Giovanni Flores overcomes adversity to achieve Air Force dreams
Through his last year at USC, Flores pushed through a rigorous engineering curriculum, maintaining a 3.6 GPA and leading the Airmen of Troy student organization. He also piloted the USC Air Force ROTC Operations Group as commander, a job that requires planning, organization and execution for all of Detachment 060, which grew 24% during the last academic year to 105 cadets — the biggest in decades. Just under half of the detachment’s cadets are female, 70% are persons of color and nearly a third come from homes where the primary language is not English.
Flores’ attachment to the detachment started four years ago when Lt. Col. Olivia Nelson, who was then commander of Detachment 060, helped him overcome an early roadblock to his Air Force career when a medical records snafu blocked admittance.
I get a lot of satisfaction out of doing things that are hard.
Giovanni Flores
“When I was a kid I had an allergy, but that cleared up and I haven’t had an issue with it since I was about eight,” Flores said. “At some point, ‘history of asthma’ was put on my medical record, so the Air Force pretty much booted me. Lt. Col.
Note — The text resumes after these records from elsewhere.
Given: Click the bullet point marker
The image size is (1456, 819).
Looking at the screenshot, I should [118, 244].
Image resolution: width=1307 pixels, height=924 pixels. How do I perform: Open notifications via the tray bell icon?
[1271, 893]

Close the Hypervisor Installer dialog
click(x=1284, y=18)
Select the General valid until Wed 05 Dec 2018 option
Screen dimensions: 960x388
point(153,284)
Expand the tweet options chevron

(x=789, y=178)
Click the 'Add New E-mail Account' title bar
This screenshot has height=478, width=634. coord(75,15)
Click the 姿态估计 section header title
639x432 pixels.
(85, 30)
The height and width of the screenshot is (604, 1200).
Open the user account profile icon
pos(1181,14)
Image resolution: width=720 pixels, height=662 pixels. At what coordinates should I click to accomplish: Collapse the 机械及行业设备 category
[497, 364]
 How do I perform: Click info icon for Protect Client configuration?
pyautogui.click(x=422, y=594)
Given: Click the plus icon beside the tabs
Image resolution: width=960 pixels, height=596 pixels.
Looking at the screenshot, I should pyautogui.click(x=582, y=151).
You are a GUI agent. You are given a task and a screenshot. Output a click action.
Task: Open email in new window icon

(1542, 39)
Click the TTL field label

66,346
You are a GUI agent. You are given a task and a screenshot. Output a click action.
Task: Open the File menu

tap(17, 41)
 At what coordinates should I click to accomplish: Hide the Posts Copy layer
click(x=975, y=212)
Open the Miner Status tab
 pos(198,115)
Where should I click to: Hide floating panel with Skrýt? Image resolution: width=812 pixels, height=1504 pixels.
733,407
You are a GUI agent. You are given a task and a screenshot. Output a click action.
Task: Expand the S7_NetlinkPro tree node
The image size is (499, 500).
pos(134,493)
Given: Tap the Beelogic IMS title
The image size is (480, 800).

Nelson fought for me, and I ended up taking a series of tests so I could get a waiver.”
Flores will be trained to fly fighter jets but helicopter piloting could also be in his future, as he’s drawn toward rescue missions. With his undergraduate academic career behind him and a gap ahead before flight training, he’s weighing his options.
“I just get a lot of happiness out of figuring stuff out,” he said. “I get a lot of satisfaction out of doing things that are hard.”